The federal government needs to play a greater role in protecting the IT infrastructure of the United States, according to two recent reports. The first report, from the President’s Information Technology Advisory Committee (PITAC), a group of independent experts appointed by the president to provide advice on IT issues, warns that the nation’s IT infrastructure “is highly vulnerable to attack.”

In its 58-page paper, PITAC provides four recommendations. It calls for “a significant investment” of federal funds (such as increasing the National Science Foundation’s budget in cybersecurity by $90 million annually), because “market forces direct private sector investment away from research” and toward the development of marketable products. PITAC notes that the number of “highly trained” security professionals is woefully small, and urges the government to “intensify its efforts to promote recruitment and retention of cyber security researchers and students.”
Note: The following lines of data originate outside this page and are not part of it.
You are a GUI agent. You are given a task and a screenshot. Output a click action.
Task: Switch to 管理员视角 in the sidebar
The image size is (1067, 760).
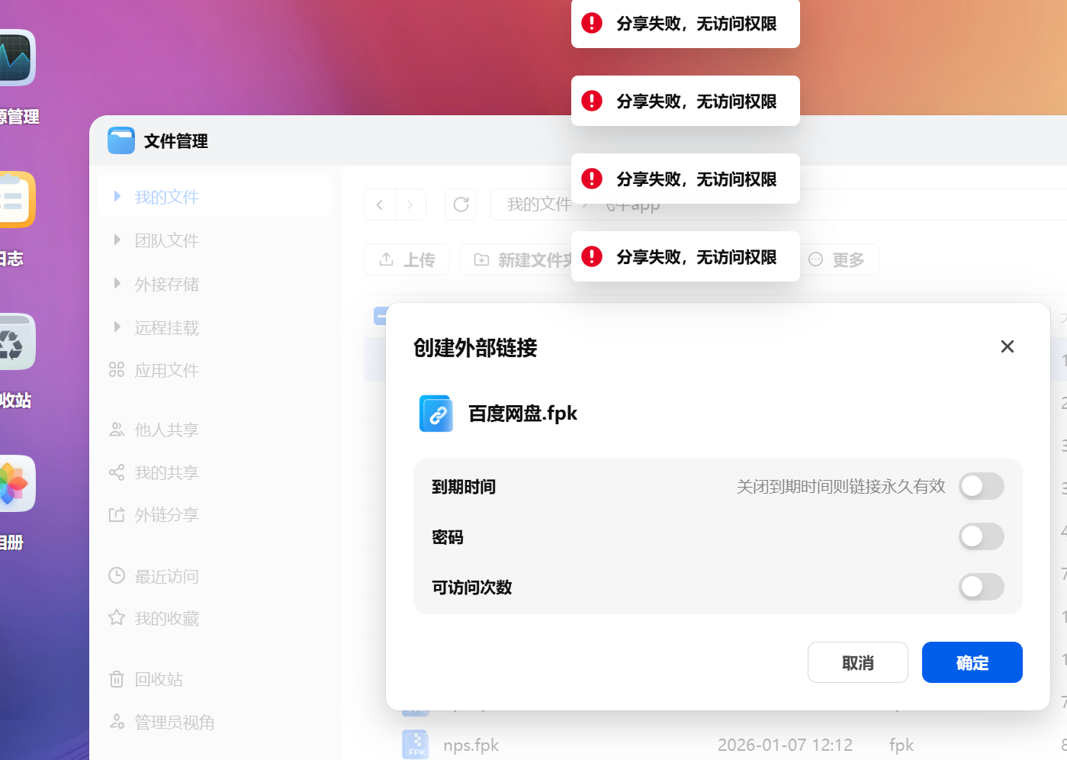click(116, 722)
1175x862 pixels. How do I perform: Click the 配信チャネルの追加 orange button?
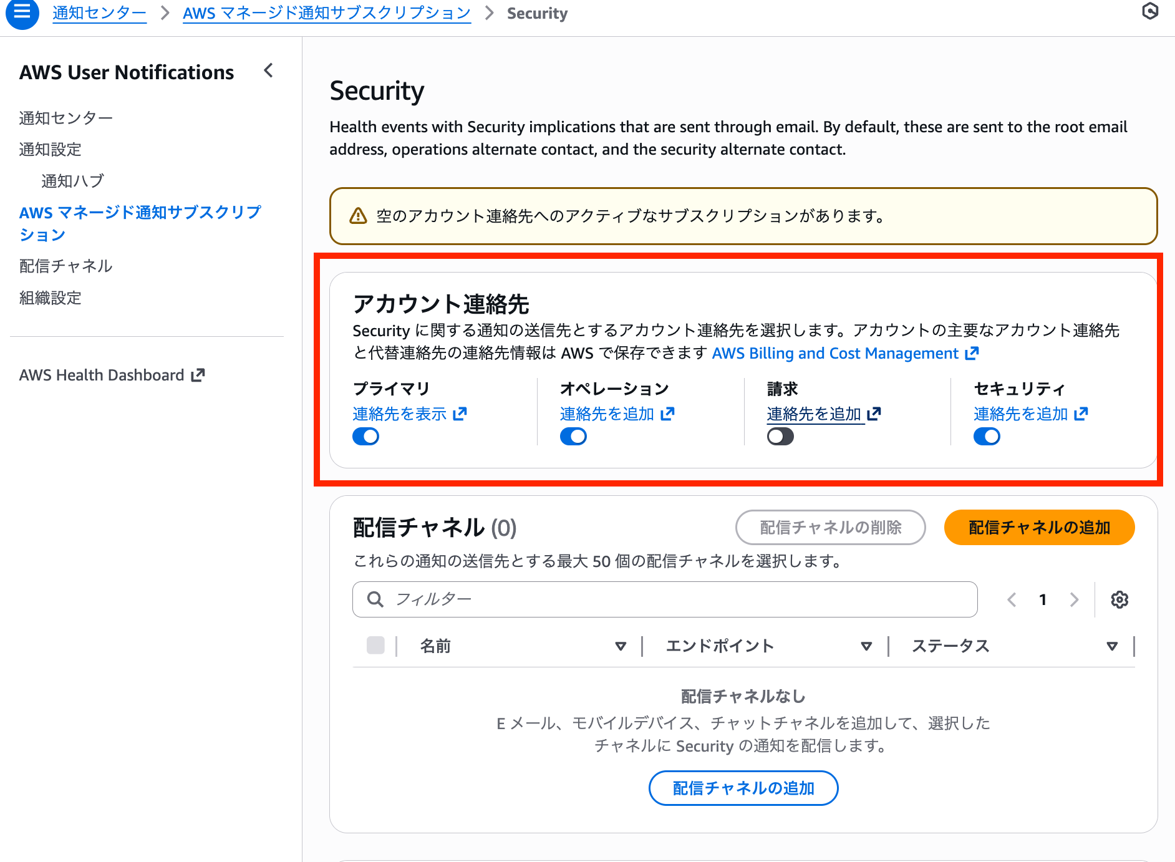pyautogui.click(x=1038, y=527)
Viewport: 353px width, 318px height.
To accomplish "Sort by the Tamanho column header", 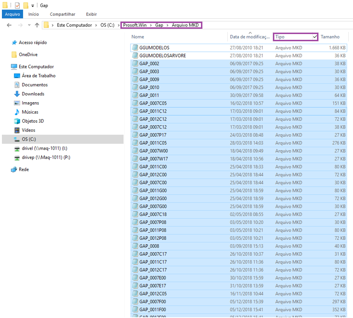I will [x=330, y=37].
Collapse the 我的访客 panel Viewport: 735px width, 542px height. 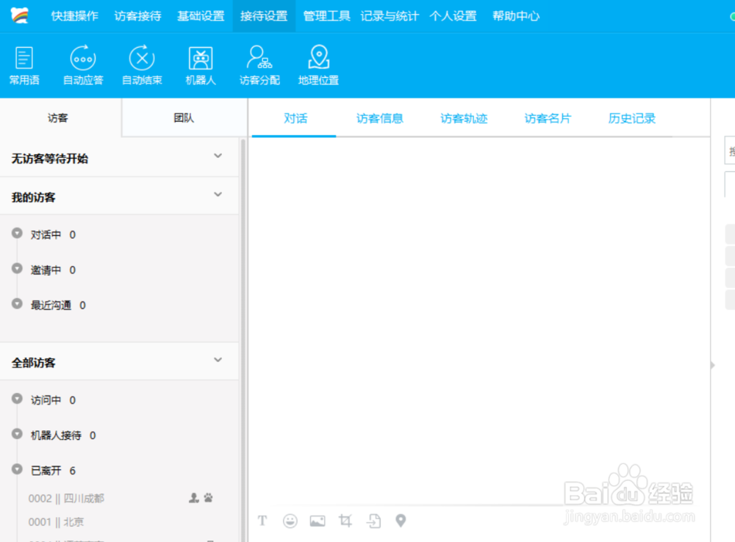click(x=218, y=195)
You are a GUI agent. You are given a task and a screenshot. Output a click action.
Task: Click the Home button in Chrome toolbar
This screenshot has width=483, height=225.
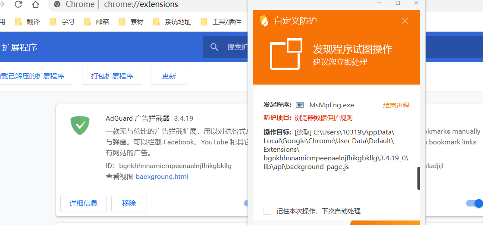pos(35,5)
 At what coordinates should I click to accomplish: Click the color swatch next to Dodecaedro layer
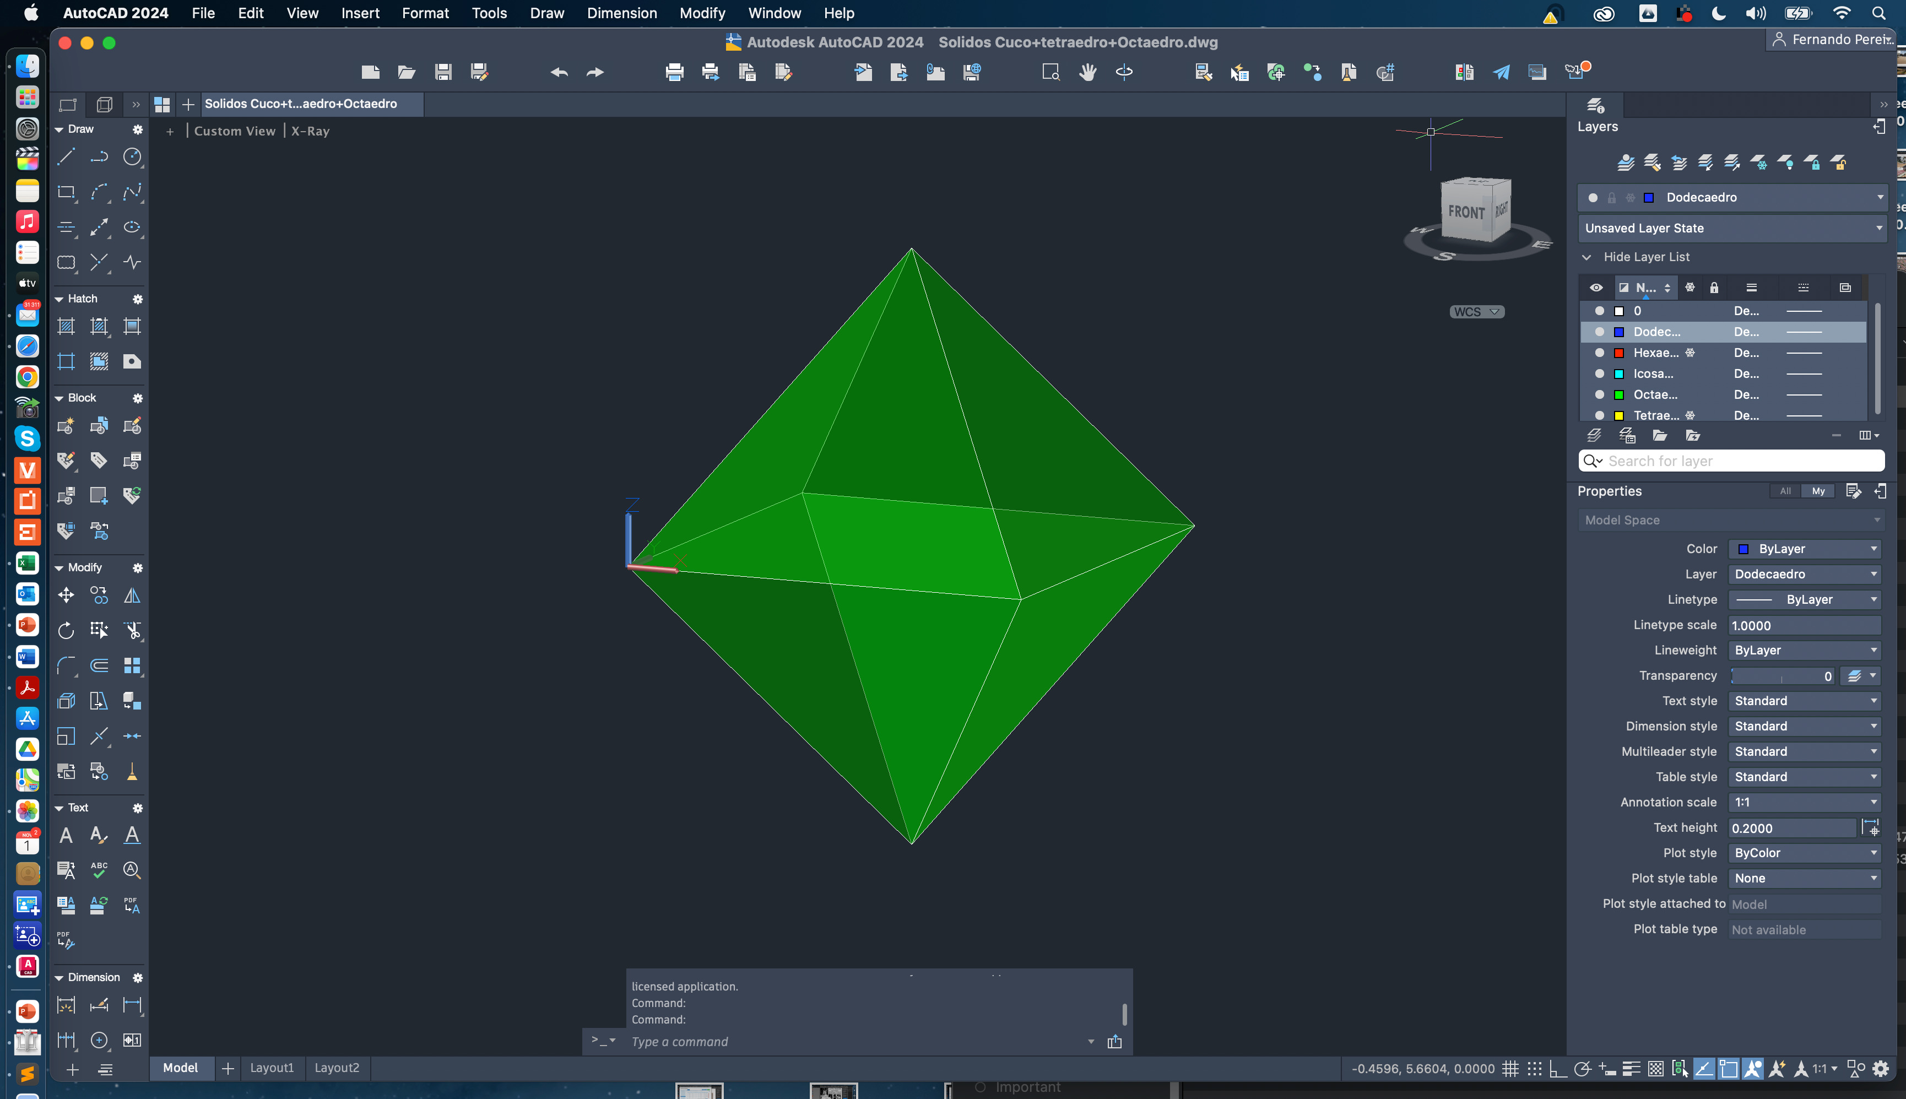[x=1619, y=331]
The government should “strengthen its cyber security technology transfer partnership with the private sector” so that federal research investments become “civilian sector best practices and products,” the report says.

Finally, PITAC lambastes federal research and development efforts as “unfocused and inefficient because of inadequate coordination and oversight,” a situation which could be improved by making the Interagency Working Group on Critical Information Infrastructure Protection (IWG/CIIP) the focal point of federal cybersecurity research and development. This working group is part of the National Science and Technology Council, a Cabinet-level group that works to establish national goals for federal science and technology investments.

There are two models the federal government could look to if it decided to play a greater role in developing a national cybersecurity framework, according to the second report, which comes from the Congressional Research Service (CRS).

One approach is to follow the model used in the response to the Y2K problem, in which, for example, the Securities and Exchange Commission promulgated rules to force companies to address the problem. Another is safety and environmental regulations, such as Food and Drug Administration rules for regulating food safety. The CRS report examines the issues in depth and discusses the pros and cons of each model.